*** Block opens ***
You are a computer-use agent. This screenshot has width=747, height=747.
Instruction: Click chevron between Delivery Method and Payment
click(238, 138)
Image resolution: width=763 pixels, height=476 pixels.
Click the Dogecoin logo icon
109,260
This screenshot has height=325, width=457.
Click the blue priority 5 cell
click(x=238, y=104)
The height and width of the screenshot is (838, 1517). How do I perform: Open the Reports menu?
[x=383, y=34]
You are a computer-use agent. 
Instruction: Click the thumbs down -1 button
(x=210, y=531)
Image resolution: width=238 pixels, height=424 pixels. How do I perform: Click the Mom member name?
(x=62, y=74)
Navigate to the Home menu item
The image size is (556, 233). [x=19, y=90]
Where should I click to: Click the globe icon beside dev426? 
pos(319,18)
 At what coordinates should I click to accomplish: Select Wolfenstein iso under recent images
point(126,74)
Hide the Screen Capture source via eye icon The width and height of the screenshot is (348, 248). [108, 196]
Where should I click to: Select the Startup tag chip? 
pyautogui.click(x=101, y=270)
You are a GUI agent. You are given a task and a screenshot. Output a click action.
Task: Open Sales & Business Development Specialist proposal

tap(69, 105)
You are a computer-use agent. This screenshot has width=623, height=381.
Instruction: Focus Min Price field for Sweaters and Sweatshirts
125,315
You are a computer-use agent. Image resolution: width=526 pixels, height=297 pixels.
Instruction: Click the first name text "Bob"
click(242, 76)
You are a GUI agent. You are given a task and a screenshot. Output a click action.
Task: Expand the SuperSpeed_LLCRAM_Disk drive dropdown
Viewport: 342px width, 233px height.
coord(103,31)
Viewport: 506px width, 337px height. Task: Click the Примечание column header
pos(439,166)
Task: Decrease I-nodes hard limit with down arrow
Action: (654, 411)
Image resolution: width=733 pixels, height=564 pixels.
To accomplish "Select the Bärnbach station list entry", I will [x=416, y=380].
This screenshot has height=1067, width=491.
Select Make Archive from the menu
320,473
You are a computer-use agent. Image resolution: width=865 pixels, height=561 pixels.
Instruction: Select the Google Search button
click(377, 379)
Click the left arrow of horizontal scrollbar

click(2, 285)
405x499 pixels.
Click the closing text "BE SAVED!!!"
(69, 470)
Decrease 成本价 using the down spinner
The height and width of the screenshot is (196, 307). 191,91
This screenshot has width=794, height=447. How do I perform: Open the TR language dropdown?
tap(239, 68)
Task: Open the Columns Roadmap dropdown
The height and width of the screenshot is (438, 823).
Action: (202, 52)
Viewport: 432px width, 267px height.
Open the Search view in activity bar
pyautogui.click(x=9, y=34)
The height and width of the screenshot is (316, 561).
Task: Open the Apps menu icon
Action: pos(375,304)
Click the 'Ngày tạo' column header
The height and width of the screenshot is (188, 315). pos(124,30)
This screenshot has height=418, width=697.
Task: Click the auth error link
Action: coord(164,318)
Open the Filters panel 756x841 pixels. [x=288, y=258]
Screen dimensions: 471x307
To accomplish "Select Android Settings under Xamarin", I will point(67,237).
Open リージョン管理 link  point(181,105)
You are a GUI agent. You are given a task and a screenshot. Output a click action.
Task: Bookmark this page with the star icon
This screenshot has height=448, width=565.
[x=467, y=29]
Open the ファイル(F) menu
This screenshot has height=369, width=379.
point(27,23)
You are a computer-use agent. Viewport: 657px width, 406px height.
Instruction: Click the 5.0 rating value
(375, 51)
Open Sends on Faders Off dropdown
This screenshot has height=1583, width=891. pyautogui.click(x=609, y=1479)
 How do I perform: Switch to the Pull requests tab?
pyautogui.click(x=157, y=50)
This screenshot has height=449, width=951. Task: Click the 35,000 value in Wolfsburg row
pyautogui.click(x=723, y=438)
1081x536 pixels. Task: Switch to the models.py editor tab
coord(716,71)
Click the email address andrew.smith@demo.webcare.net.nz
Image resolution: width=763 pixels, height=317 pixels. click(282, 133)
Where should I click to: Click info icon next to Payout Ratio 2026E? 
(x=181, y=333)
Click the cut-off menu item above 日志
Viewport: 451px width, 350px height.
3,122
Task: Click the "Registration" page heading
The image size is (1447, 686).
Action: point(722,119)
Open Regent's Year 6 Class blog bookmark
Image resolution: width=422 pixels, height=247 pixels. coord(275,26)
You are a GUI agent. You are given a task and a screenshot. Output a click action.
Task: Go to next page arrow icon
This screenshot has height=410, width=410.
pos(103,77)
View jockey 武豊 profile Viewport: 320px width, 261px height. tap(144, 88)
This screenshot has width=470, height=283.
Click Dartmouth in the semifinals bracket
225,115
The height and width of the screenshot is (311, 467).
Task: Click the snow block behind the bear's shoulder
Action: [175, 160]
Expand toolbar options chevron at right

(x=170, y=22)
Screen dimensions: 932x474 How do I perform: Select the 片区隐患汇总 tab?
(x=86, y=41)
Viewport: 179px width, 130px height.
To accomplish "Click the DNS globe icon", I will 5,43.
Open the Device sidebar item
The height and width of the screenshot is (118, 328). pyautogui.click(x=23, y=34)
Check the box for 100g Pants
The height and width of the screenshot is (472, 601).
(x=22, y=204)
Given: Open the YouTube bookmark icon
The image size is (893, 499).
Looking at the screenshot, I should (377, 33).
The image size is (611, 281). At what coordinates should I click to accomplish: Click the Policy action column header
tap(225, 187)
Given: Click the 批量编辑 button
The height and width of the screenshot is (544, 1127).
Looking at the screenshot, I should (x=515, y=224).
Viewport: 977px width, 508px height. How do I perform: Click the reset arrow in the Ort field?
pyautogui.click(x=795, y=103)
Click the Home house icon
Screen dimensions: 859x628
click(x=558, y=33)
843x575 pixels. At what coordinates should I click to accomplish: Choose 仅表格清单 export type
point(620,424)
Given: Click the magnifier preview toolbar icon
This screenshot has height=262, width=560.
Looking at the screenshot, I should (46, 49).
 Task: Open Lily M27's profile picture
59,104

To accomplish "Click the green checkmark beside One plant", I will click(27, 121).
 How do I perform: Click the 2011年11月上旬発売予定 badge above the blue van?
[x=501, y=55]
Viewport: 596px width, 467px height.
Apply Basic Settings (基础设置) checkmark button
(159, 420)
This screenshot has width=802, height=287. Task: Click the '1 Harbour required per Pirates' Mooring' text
*** Block closes ***
Repeat the listing. Keep every character the same.

Completed exercise »
You are a computer-use agent. This screenshot has width=747, height=747.
Instruction: Click chevron between Delivery Method and Payment
click(238, 138)
Image resolution: width=763 pixels, height=476 pixels.
Click the Dogecoin logo icon
109,260
This screenshot has height=325, width=457.
Click the blue priority 5 cell
click(x=238, y=104)
The height and width of the screenshot is (838, 1517). How do I perform: Open the Reports menu?
[x=383, y=34]
You are a computer-use agent. 
Instruction: Click the thumbs down -1 button
(x=210, y=531)
Image resolution: width=238 pixels, height=424 pixels. How do I perform: Click the Mom member name?
(x=62, y=74)
Navigate to the Home menu item
The image size is (556, 233). [x=19, y=90]
Where should I click to: Click the globe icon beside dev426? 
pos(319,18)
 At what coordinates should I click to accomplish: Select Wolfenstein iso under recent images
point(126,74)
Hide the Screen Capture source via eye icon The width and height of the screenshot is (348, 248). [108, 196]
Where should I click to: Select the Startup tag chip? 
pyautogui.click(x=101, y=270)
You are a GUI agent. You are given a task and a screenshot. Output a click action.
Task: Open Sales & Business Development Specialist proposal

tap(69, 105)
You are a computer-use agent. This screenshot has width=623, height=381.
Instruction: Focus Min Price field for Sweaters and Sweatshirts
125,315
You are a computer-use agent. Image resolution: width=526 pixels, height=297 pixels.
Instruction: Click the first name text "Bob"
click(242, 76)
You are a GUI agent. You are given a task and a screenshot. Output a click action.
Task: Expand the SuperSpeed_LLCRAM_Disk drive dropdown
Viewport: 342px width, 233px height.
coord(103,31)
Viewport: 506px width, 337px height. Task: Click the Примечание column header
pos(439,166)
Task: Decrease I-nodes hard limit with down arrow
Action: (654, 411)
Image resolution: width=733 pixels, height=564 pixels.
To accomplish "Select the Bärnbach station list entry", I will [x=416, y=380].
This screenshot has height=1067, width=491.
Select Make Archive from the menu
320,473
You are a computer-use agent. Image resolution: width=865 pixels, height=561 pixels.
Instruction: Select the Google Search button
click(377, 379)
Click the left arrow of horizontal scrollbar

click(2, 285)
405x499 pixels.
Click the closing text "BE SAVED!!!"
(69, 470)
Decrease 成本价 using the down spinner
The height and width of the screenshot is (196, 307). 191,91
This screenshot has width=794, height=447. How do I perform: Open the TR language dropdown?
tap(239, 68)
Task: Open the Columns Roadmap dropdown
The height and width of the screenshot is (438, 823).
Action: (202, 52)
Viewport: 432px width, 267px height.
Open the Search view in activity bar
pyautogui.click(x=9, y=34)
The height and width of the screenshot is (316, 561).
Task: Open the Apps menu icon
Action: pos(375,304)
Click the 'Ngày tạo' column header
The height and width of the screenshot is (188, 315). pos(124,30)
This screenshot has height=418, width=697.
Task: Click the auth error link
Action: coord(164,318)
Open the Filters panel 756x841 pixels. [x=288, y=258]
Screen dimensions: 471x307
To accomplish "Select Android Settings under Xamarin", I will point(67,237).
Open リージョン管理 link  point(181,105)
You are a GUI agent. You are given a task and a screenshot. Output a click action.
Task: Bookmark this page with the star icon
This screenshot has height=448, width=565.
[x=467, y=29]
Open the ファイル(F) menu
This screenshot has height=369, width=379.
point(27,23)
You are a computer-use agent. Viewport: 657px width, 406px height.
Instruction: Click the 5.0 rating value
(375, 51)
Open Sends on Faders Off dropdown
This screenshot has height=1583, width=891. pyautogui.click(x=609, y=1479)
 How do I perform: Switch to the Pull requests tab?
pyautogui.click(x=157, y=50)
This screenshot has height=449, width=951. Task: Click the 35,000 value in Wolfsburg row
pyautogui.click(x=723, y=438)
1081x536 pixels. Task: Switch to the models.py editor tab
coord(716,71)
Click the email address andrew.smith@demo.webcare.net.nz
Image resolution: width=763 pixels, height=317 pixels. click(282, 133)
Where should I click to: Click info icon next to Payout Ratio 2026E? 
(x=181, y=333)
Click the cut-off menu item above 日志
Viewport: 451px width, 350px height.
3,122
Task: Click the "Registration" page heading
The image size is (1447, 686).
Action: point(722,119)
Open Regent's Year 6 Class blog bookmark
Image resolution: width=422 pixels, height=247 pixels. coord(275,26)
You are a GUI agent. You are given a task and a screenshot. Output a click action.
Task: Go to next page arrow icon
This screenshot has height=410, width=410.
pos(103,77)
View jockey 武豊 profile Viewport: 320px width, 261px height. tap(144, 88)
This screenshot has width=470, height=283.
Click Dartmouth in the semifinals bracket
225,115
The height and width of the screenshot is (311, 467).
Task: Click the snow block behind the bear's shoulder
Action: [175, 160]
Expand toolbar options chevron at right

(x=170, y=22)
Screen dimensions: 932x474 How do I perform: Select the 片区隐患汇总 tab?
(x=86, y=41)
Viewport: 179px width, 130px height.
To accomplish "Click the DNS globe icon", I will 5,43.
Open the Device sidebar item
The height and width of the screenshot is (118, 328). pyautogui.click(x=23, y=34)
Check the box for 100g Pants
The height and width of the screenshot is (472, 601).
(x=22, y=204)
Given: Open the YouTube bookmark icon
The image size is (893, 499).
Looking at the screenshot, I should (377, 33).
The image size is (611, 281). At what coordinates should I click to accomplish: Click the Policy action column header
tap(225, 187)
Given: Click the 批量编辑 button
The height and width of the screenshot is (544, 1127).
Looking at the screenshot, I should (x=515, y=224).
Viewport: 977px width, 508px height. How do I perform: Click the reset arrow in the Ort field?
pyautogui.click(x=795, y=103)
Click the Home house icon
Screen dimensions: 859x628
click(x=558, y=33)
843x575 pixels. At what coordinates should I click to accomplish: Choose 仅表格清单 export type
point(620,424)
Given: Click the magnifier preview toolbar icon
This screenshot has height=262, width=560.
Looking at the screenshot, I should (46, 49).
 Task: Open Lily M27's profile picture
59,104

To accomplish "Click the green checkmark beside One plant", I will click(27, 121).
 How do I perform: Click the 2011年11月上旬発売予定 badge above the blue van?
[x=501, y=55]
Viewport: 596px width, 467px height.
Apply Basic Settings (基础设置) checkmark button
(159, 420)
This screenshot has width=802, height=287. Task: Click the '1 Harbour required per Pirates' Mooring' text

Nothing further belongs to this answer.